• **Supplied material**:
## Begin

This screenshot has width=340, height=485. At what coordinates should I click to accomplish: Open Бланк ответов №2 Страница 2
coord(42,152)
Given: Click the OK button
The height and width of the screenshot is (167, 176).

## End
## Begin

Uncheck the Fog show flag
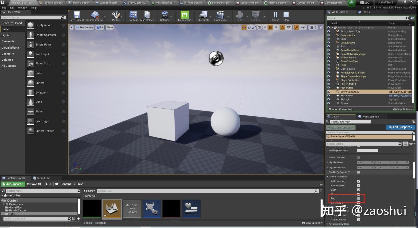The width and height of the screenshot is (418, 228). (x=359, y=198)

## End

• **Written exercise**: Render everything from the line containing "Given: Click the OK button" down to the line containing "The height and" as a numbered list, omitting blank lines.

• **Answer to this task**:
1. Given: Click the OK button
2. The height and width of the screenshot is (167, 176).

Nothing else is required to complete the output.